[PROMPT]
Take from the material every line containing the string "agent" and copy it.

[SUPPLIED MATERIAL]
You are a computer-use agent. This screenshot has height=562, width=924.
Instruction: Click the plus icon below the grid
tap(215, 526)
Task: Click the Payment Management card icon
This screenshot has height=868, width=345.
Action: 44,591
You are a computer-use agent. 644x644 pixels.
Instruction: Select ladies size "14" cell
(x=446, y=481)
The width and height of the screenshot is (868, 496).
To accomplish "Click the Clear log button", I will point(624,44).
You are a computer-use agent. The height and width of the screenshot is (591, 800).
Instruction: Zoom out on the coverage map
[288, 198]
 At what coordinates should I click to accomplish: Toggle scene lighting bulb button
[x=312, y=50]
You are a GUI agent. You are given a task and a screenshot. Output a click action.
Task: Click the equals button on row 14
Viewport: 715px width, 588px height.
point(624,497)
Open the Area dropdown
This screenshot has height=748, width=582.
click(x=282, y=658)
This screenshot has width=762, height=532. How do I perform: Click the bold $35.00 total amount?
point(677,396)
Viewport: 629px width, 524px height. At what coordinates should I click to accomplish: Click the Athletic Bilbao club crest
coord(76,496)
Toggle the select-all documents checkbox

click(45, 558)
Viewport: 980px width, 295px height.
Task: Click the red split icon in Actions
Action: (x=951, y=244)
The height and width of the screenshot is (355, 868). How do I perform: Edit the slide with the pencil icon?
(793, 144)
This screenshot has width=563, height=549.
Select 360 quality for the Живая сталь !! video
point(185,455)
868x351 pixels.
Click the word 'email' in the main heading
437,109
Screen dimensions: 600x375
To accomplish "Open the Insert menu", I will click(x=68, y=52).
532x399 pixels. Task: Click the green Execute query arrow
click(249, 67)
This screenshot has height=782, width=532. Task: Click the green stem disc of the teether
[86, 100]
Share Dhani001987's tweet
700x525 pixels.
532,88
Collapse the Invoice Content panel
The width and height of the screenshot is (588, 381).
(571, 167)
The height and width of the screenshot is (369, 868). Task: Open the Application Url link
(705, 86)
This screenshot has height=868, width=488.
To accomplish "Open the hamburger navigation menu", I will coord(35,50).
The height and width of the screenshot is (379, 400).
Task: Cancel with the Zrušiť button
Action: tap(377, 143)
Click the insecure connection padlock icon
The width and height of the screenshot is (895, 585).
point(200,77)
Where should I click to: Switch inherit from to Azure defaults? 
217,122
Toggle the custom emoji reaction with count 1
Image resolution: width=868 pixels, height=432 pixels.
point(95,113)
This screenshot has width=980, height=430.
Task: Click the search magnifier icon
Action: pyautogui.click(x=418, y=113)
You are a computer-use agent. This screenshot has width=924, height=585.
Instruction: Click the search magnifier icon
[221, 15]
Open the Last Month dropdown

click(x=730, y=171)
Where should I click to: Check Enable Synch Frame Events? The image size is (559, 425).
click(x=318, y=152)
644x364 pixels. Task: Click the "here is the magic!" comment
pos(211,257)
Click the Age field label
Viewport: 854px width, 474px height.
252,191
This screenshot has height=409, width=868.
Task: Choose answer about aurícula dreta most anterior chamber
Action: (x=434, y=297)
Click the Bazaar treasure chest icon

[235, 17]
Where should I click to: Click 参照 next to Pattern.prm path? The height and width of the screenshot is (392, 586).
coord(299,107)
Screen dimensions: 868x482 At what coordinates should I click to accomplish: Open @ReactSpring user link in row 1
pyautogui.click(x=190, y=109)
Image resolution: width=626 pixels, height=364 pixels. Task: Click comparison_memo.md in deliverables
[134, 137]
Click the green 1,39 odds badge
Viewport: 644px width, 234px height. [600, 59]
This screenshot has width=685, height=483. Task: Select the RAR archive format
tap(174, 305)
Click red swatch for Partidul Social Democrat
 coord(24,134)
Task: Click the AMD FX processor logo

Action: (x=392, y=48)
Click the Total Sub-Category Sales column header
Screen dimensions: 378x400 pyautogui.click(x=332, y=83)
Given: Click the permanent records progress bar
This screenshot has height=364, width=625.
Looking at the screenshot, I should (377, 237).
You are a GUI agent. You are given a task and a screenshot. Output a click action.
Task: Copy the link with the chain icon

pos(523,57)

[SOLUTION]
You are a computer-use agent. This screenshot has height=562, width=924.
You are a computer-use agent. 644x644 pixels.
You are a computer-use agent. The height and width of the screenshot is (591, 800).
You are a GUI agent. You are given a task and a screenshot. Output a click action.
You are a computer-use agent. This screenshot has width=924, height=585.
You are a GUI agent. You are given a task and a screenshot. Output a click action.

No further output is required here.